Reading Group Guide
Discussion Questions
Natives and Exotics
1. The book's prologue mentions renowned figures Captain Cook, Sir Joseph Banks, and Alexander von Humboldt. Do they share a common motivation in exploring new worlds? By contemporary standards, do they share any heroic qualities? Do they share any traits with Rosalind and Hal?
2. In the first chapter, we learn that Ecuador is Alice's fourth country, and that at age nine she is about to inhabit her sixth city and seventh house. What does her arrival in Braniff signal in her life? What does the sudden presence of other ruling-class foreign families signal to the Ecuadorians?
3. Is the military coup witnessed by the Forder family mirrored in other sections of the novel? How were previous power struggles resolved by political leaders, outsiders, the military, and rank-and-file inhabitants of the book's various locales?
4. How do Alice and the other schoolchildren understand and define the world around them? What is the intention of their secret slumber-party game? Do the novel's children have a more accurate grasp of nature than their parents do?
5. What is the effect of Part One's ending with Alice's illness and recovery? In what way does that serve as a bridge to the images of her grandmother Violet battling exhaustion in Australia?
6. What is the significance of the prehistoric discoveries mentioned in the novel? What does it mean to the primary characters to discover the demise of a population of dinosaurs, or the reality that continents drift?
7. Discuss the roots Violet and her husband must extract in order to create pastoral land. Will their "roots" be stronger than the ones of the foliage they want to vanquish?
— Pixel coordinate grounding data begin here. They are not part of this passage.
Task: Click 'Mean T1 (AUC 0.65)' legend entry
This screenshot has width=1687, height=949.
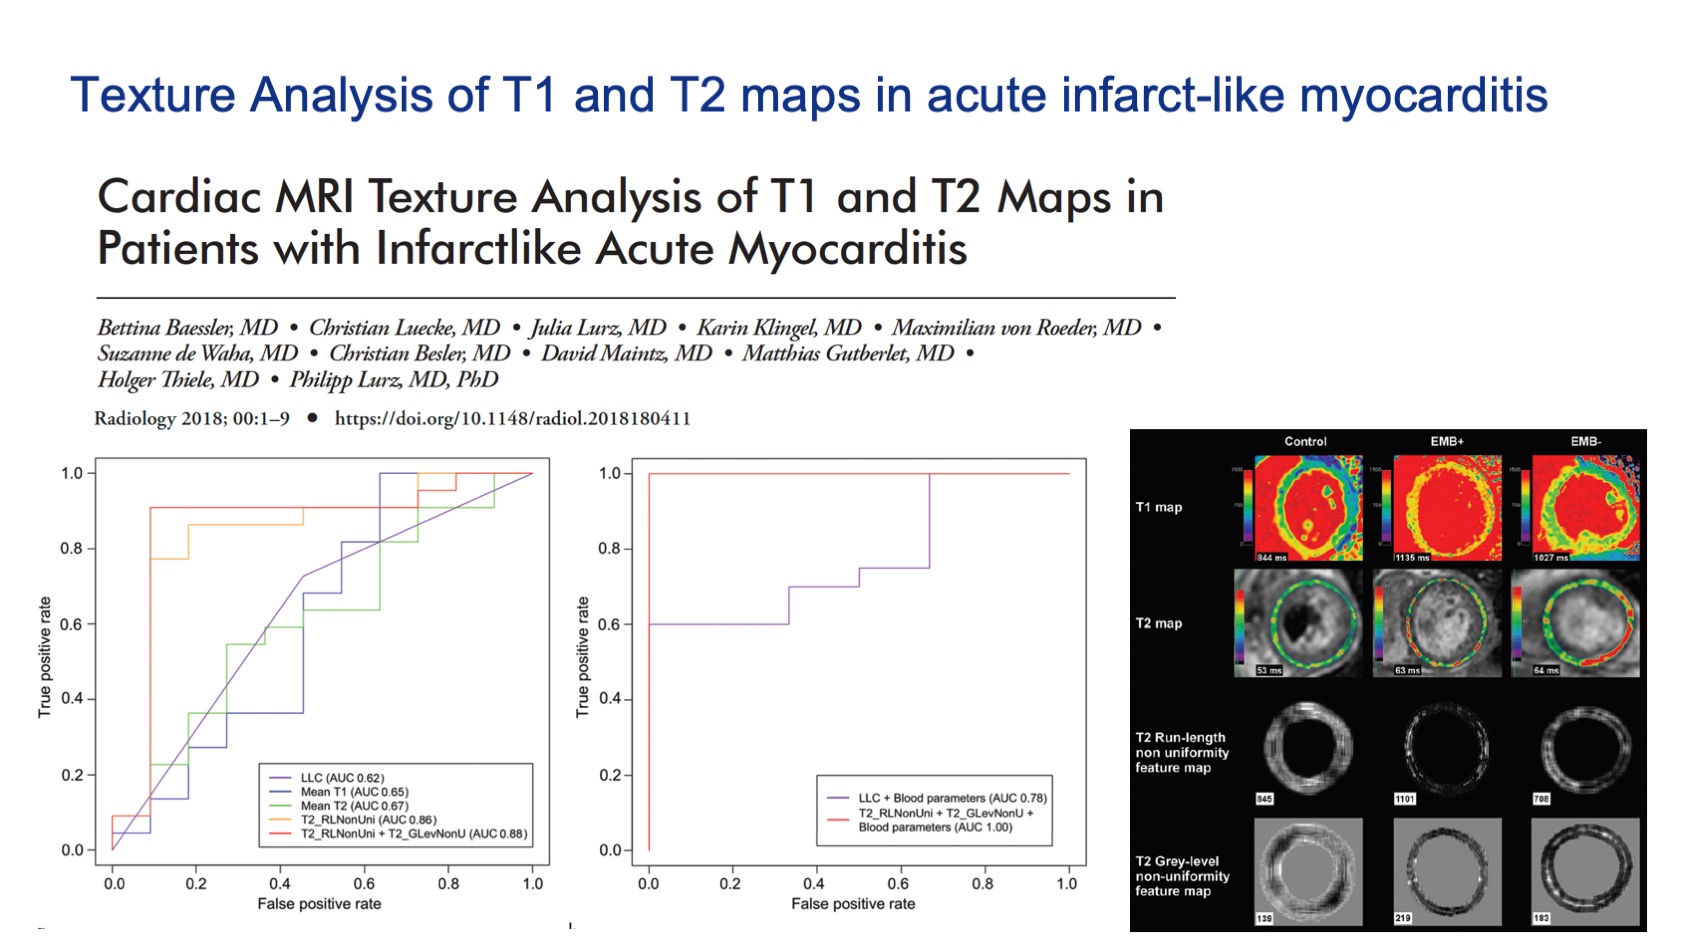Action: 354,792
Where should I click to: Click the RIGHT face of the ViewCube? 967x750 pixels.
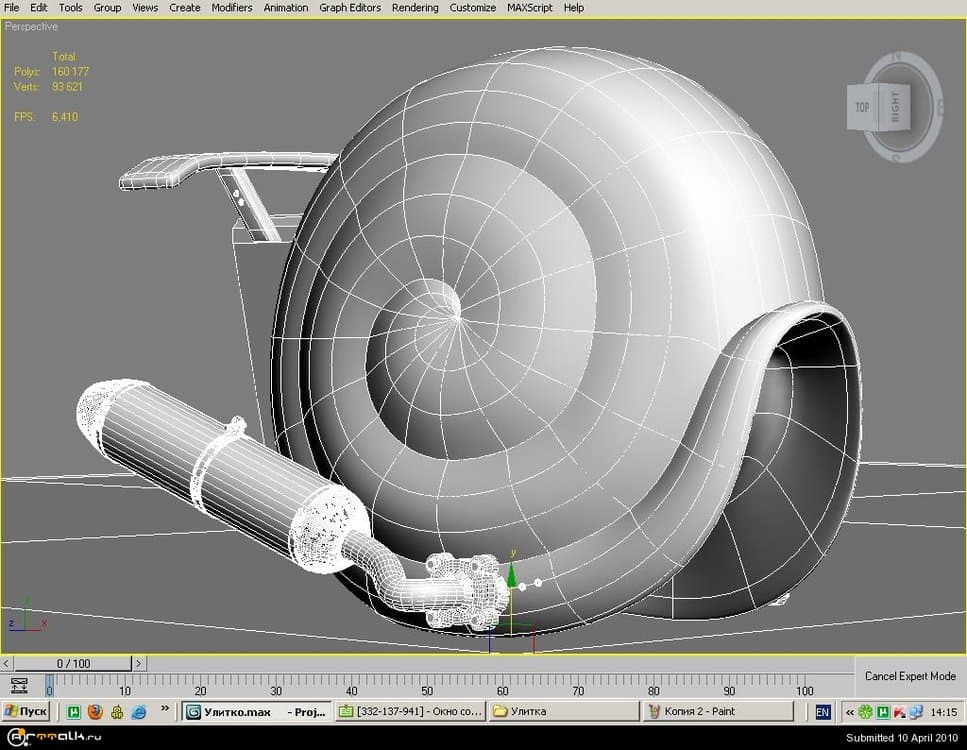point(895,106)
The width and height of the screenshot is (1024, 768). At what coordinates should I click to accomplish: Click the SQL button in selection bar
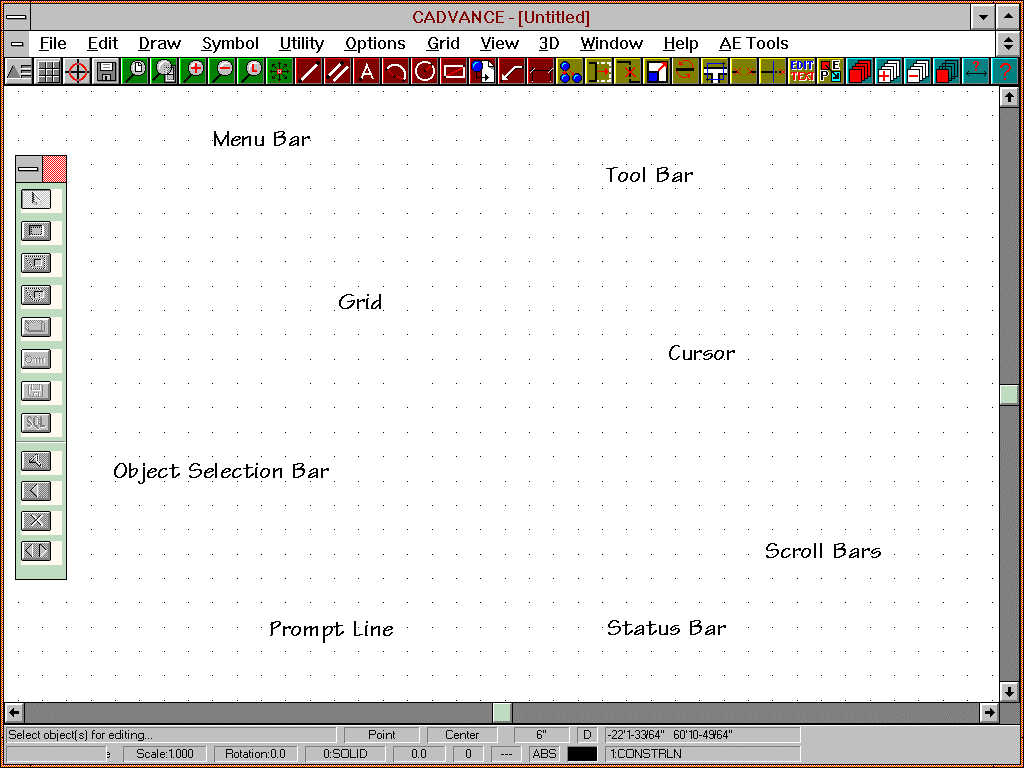[36, 423]
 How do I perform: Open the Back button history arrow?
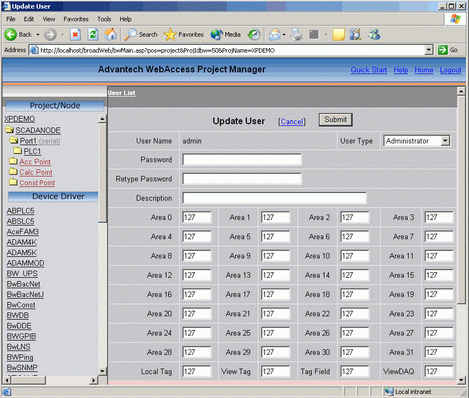click(38, 35)
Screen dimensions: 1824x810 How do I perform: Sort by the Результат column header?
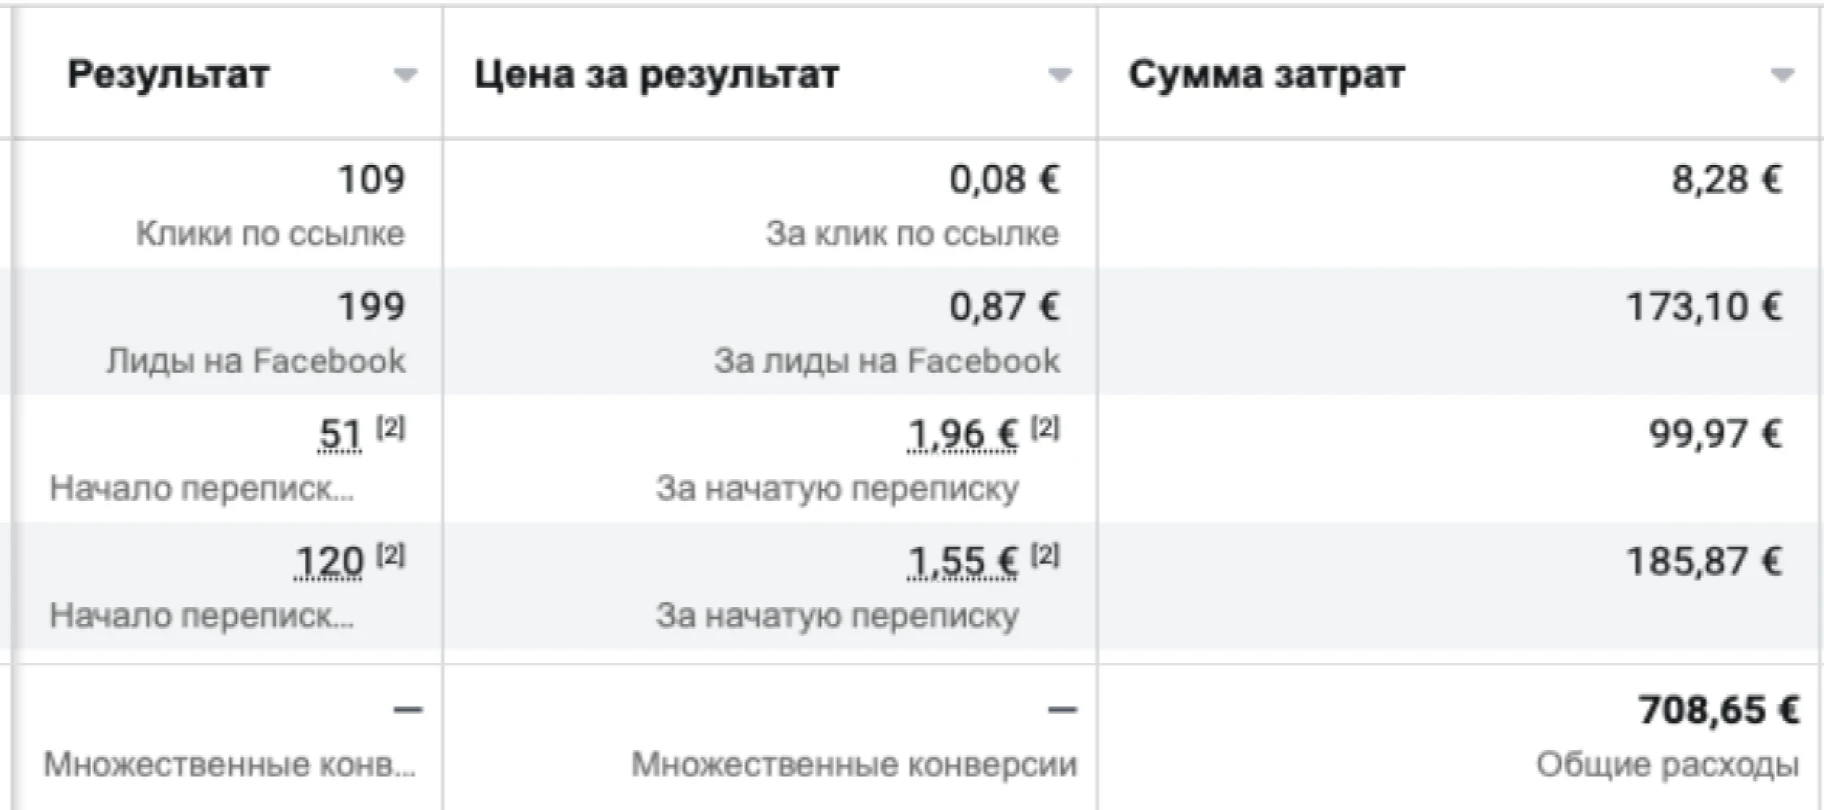(x=168, y=74)
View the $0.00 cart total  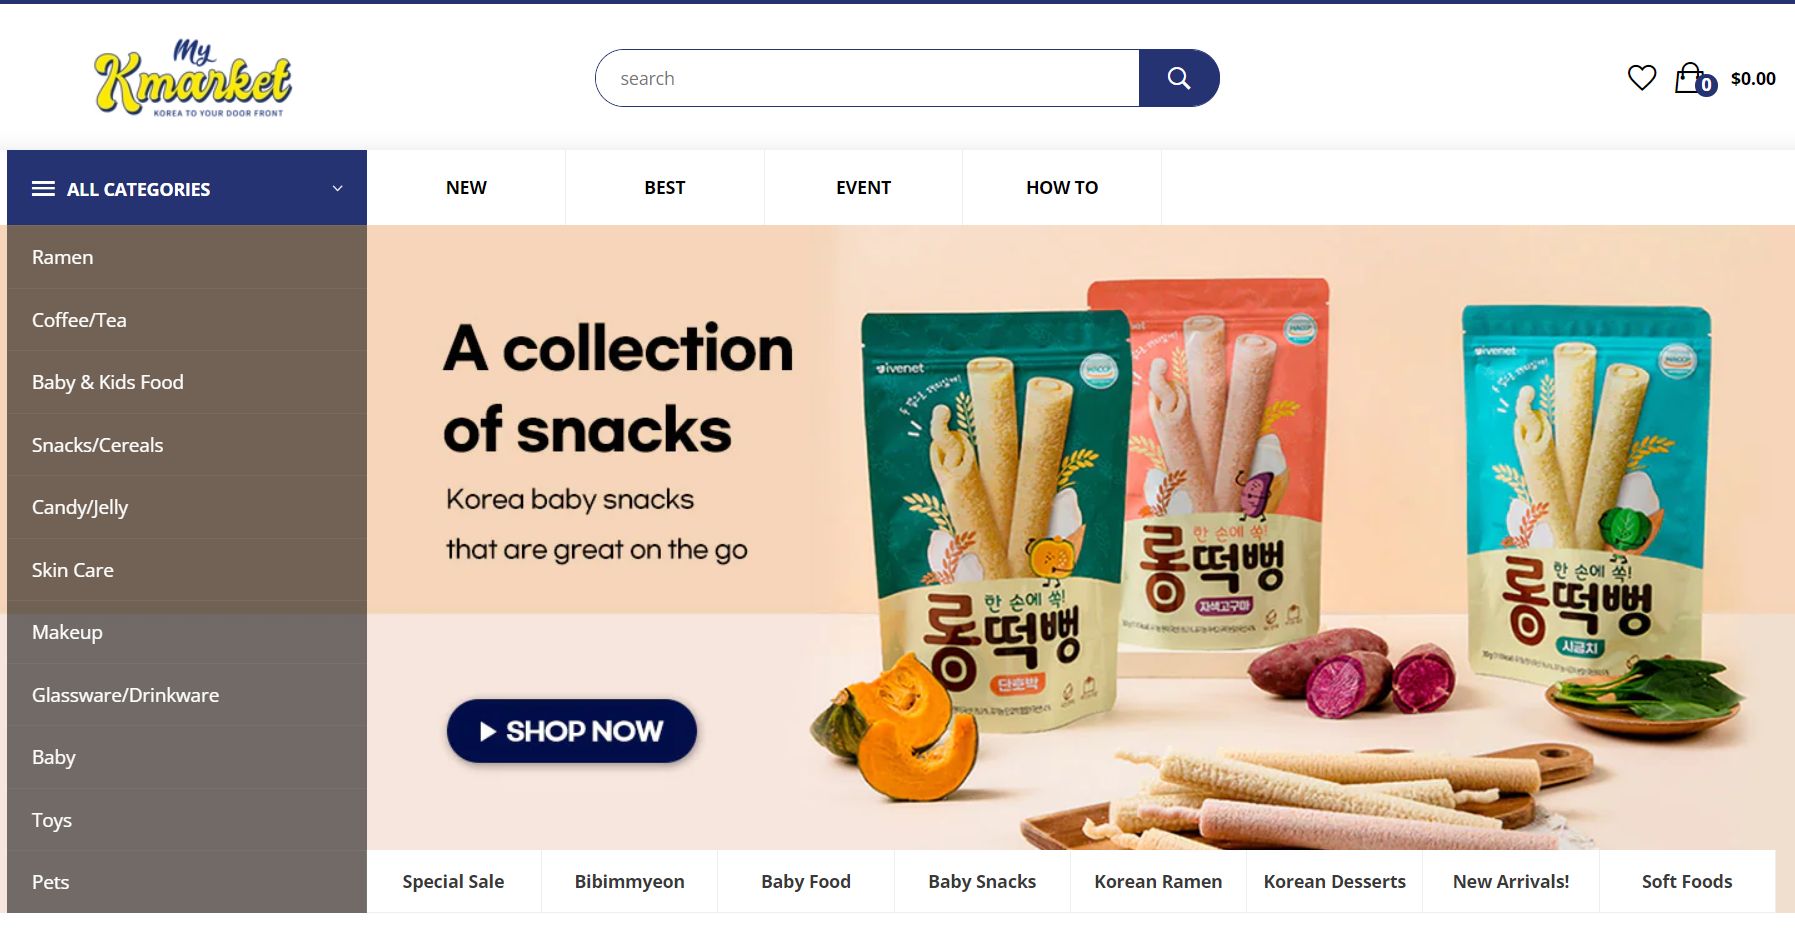coord(1753,79)
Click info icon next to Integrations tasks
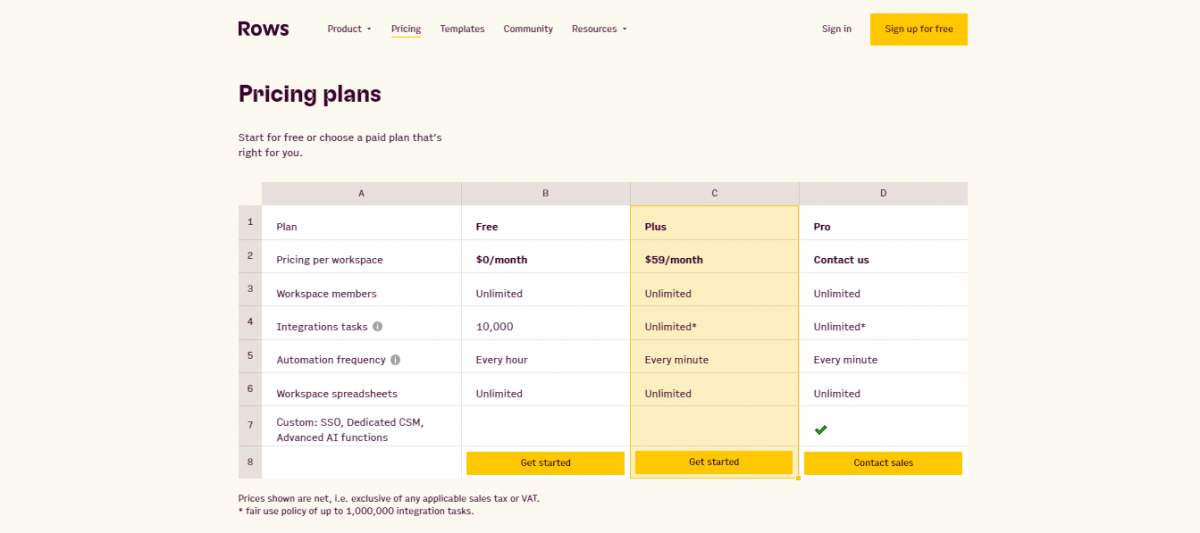 pyautogui.click(x=377, y=327)
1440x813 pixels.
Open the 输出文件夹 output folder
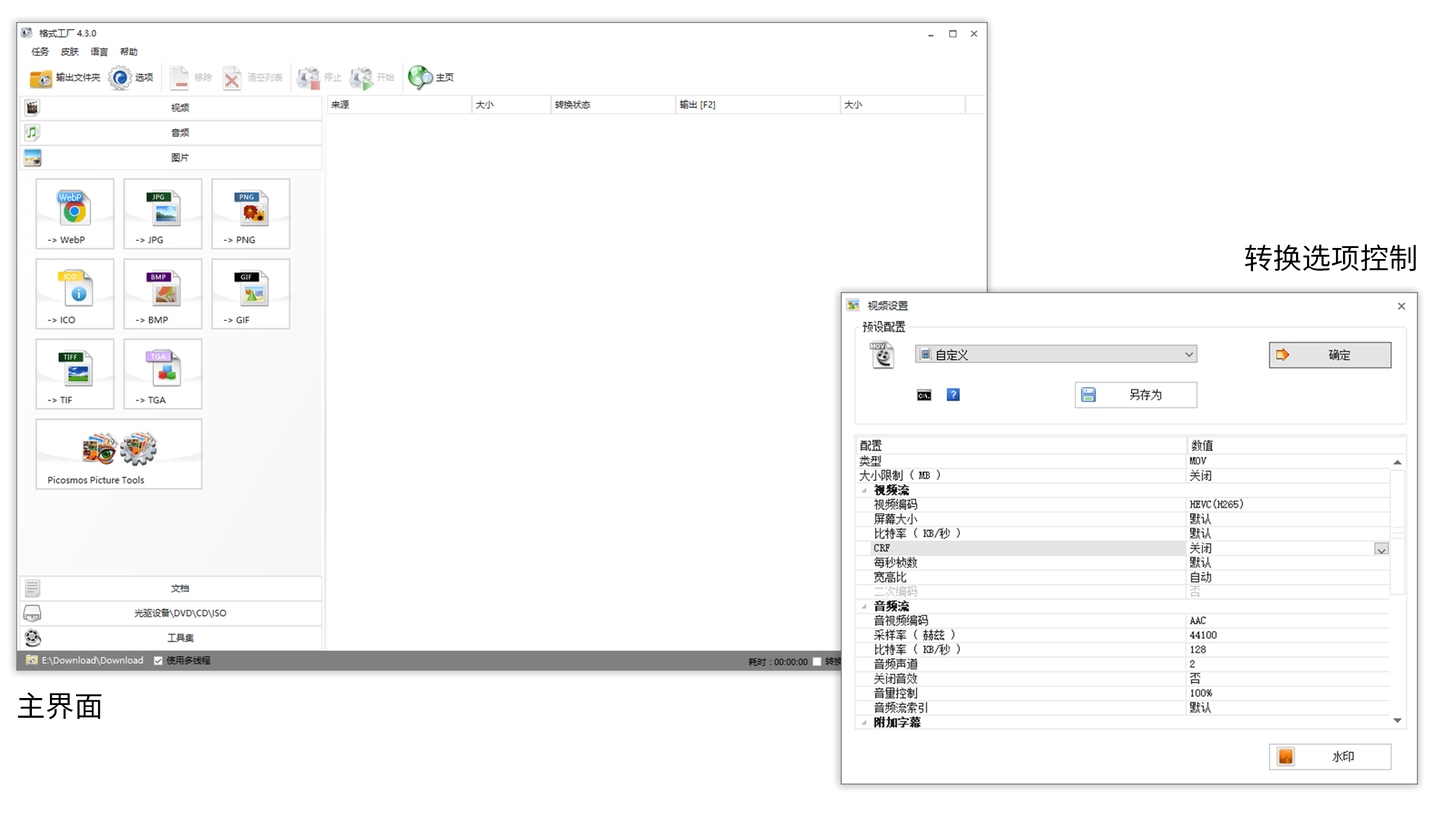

8. Mr. Clarence and George give voice to the colonists who were driven from their homelands and sought security more than conquest in South America. In the face of crops disfigured by experimentation and blight, and an earthquake that disfigures the landscape, George chooses the extreme terrain of Australia for his safe haven. The opening paragraphs of chapter 14 indicate that he is seeking an antidote to the Coceus parasite. George also thinks, "maybe on that lonely, ancient continent, partly paradise but in larger part hell, he would at last find his habitat." Why might it sometimes be difficult for human beings to find a suitable habitat?
9. The novel mentions gruesome acts of violence that occurred in the process of eradicating native peoples during colonization. Is sadism an essential component in conquest?
10. In the novel, land is despoiled while the plunderers anticipate huge financial rewards. Is financial gain always at odds with environmental preservation?
11. The novel illustrates humanity's fascination with exoticism, and the intrinsic value in cargo brought far from its origins. But Violet's three-month sojourn (during which she tires of shopping) also illustrates how much more accessible international travel has become. Has globalization made us less awed by imported goods? Is the notion of exoticism on the wane? Does colonization now take place on the scale of individual consumers?
12. What is the effect of Jane Alison's choice of locales in Natives and Exotics? How might the narrative have changed if the Middle or Far East had been chosen instead? What is significant about the globe's southern hemisphere?
13. Does the storytelling tone change among the novel's four parts, or does the voice remain the same throughout? What descriptive elements remain constant no matter where the scenes are set?
14. Discuss the novel's final chapters: Violet survives rough seas and returns to her orderly life with a renewed sense of home (albeit a lonely one without her husband); Alice observes a whale and transplanted palm trees in the North Atlantic, then closes the book with a song that mentions satellites-the next frontier for exploration. How do each of these generations define "native"? Do grandmother and granddaughter both feel restored in the end?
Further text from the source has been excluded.